DOCUMENT SECTION =>
===

February/March 2001 | Volume 52, Issue 1
Both approaches have come up against tremendous obstacles. A company named Cycorp began a project of gathering commonsense knowledge in 1995, aiming to help computers overcome the disadvantage of being unable to acquire all the information we get just from living in the world. The company has so far compiled a database of millions of descriptions and rules such as “ #$mother ANIM FEM) means that the #$Female Animal FEM is the female biological parent of the #$Animal ANIM.” In other words, it’s simply making a huge combination dictionary and encyclopedia. This reflects the fact that our brains contain great quantities of knowledge, but it reflects nothing about how we attain that knowledge, how we process it, or how we store it. And we certainly don’t store most of our knowledge, like how to walk, for instance, in declarative sentences or in binary computer code.
As for neural nets, scientists have been developing computerized versions that can learn, but again they face huge limitations. The man-made nets are extremely crude simulations, typically involving thousands of artificial neurons, whereas each of us has more than 10 billion real ones. Moreover, each of our neurons can be in any one of many different states, and they can rearrange their own wiring. They behave in far more complicated ways than any binary logic machine and in ways we still have only the feeblest understanding of.

===

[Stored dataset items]
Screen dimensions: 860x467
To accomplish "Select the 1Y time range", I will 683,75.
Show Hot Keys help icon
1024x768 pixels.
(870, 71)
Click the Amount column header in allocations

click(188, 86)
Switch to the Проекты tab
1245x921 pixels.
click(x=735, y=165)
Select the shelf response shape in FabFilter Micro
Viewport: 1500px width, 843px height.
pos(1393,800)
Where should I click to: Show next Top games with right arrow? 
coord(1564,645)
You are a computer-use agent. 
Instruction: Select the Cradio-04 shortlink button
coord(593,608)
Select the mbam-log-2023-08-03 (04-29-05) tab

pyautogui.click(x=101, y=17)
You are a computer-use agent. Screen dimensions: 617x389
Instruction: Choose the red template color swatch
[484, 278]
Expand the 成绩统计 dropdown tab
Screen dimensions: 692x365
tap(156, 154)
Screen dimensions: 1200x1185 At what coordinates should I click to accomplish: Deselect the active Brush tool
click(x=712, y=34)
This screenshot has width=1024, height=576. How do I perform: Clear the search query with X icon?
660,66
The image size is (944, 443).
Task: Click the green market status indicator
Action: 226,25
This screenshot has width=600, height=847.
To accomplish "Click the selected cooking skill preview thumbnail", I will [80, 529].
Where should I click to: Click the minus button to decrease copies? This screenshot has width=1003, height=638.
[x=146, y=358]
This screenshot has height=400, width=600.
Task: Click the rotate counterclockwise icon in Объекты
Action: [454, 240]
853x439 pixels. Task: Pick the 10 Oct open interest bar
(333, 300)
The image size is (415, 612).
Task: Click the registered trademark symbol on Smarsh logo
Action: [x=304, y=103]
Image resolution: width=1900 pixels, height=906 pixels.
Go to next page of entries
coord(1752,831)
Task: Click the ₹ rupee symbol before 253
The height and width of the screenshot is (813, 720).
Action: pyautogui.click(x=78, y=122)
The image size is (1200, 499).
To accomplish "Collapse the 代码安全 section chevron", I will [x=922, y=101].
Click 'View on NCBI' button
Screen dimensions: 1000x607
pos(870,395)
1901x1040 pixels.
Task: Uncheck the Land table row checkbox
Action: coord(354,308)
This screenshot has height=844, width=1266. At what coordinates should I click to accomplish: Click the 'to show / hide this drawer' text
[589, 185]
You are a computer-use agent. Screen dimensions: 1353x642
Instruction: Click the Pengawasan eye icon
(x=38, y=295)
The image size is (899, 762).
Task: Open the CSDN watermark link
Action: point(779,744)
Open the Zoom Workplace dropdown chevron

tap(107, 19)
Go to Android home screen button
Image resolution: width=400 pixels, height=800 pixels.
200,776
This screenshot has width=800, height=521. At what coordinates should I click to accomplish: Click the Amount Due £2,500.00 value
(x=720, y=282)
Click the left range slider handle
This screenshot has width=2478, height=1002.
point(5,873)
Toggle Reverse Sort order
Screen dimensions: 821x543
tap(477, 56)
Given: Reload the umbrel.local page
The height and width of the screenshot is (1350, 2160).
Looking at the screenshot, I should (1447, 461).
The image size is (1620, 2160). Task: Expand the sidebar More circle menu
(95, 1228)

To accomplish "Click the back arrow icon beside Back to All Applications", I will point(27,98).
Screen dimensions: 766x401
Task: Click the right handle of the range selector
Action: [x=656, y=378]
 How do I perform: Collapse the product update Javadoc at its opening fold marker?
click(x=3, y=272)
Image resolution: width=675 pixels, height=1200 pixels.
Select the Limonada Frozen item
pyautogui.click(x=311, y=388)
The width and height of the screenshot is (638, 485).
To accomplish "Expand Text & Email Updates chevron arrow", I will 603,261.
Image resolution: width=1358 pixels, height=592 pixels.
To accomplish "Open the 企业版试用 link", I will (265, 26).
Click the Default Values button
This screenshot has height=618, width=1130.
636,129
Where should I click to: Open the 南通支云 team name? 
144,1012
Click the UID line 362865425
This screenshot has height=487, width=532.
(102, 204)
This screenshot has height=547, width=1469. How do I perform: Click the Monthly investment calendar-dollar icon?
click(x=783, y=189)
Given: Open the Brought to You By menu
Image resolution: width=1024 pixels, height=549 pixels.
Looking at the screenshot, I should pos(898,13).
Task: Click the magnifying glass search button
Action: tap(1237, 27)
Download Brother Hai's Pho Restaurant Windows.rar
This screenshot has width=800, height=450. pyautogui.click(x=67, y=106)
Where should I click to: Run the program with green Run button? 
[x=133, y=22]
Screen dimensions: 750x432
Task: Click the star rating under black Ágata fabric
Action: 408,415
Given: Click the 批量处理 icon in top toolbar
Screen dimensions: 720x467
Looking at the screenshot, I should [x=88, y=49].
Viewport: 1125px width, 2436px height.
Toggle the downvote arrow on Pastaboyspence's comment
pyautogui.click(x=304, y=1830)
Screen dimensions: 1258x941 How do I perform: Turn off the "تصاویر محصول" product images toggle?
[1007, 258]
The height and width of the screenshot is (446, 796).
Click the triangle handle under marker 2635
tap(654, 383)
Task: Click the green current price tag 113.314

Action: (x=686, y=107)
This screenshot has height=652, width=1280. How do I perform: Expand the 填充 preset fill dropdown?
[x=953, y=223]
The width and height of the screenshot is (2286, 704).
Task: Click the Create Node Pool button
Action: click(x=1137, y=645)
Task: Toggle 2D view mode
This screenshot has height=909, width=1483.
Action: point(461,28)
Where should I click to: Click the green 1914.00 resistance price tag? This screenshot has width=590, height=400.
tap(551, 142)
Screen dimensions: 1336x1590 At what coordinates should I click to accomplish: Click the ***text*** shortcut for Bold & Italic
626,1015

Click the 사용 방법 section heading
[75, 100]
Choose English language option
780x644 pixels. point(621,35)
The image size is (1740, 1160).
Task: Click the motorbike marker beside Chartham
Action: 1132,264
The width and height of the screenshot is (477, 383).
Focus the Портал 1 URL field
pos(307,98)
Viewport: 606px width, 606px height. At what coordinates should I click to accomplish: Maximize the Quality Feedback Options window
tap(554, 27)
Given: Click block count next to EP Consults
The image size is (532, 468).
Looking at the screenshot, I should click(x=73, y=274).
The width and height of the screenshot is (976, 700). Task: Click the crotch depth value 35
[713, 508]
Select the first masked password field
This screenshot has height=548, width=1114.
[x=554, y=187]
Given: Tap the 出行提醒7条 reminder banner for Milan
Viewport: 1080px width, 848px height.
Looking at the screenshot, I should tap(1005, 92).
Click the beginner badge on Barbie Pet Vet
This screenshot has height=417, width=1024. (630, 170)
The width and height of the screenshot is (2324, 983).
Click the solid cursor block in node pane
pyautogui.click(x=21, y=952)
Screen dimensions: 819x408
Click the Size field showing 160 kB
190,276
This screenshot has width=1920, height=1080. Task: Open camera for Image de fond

===

PROMPT A =>
According to the passage on computers and knowledge, in what year did Cycorp begin its project of gathering commonsense knowledge?
PROMPT B =>
Decide whether each statement agrees with the passage on computers and knowledge, answering yes or no and quoting the deciding words: (i) Man-made neural nets typically involve thousands of artificial neurons. (ii) Each person has fewer than 10 billion real neurons. (iii) Cycorp has compiled a database of millions of descriptions and rules.
These records were drawn from a separate source.

EXERCISE RESULT A =>
1995

EXERCISE RESULT B =>
(i) Yes: "typically involving thousands of artificial neurons"
(ii) No: "each of us has more than 10 billion real ones"
(iii) Yes: "compiled a database of millions of descriptions and rules"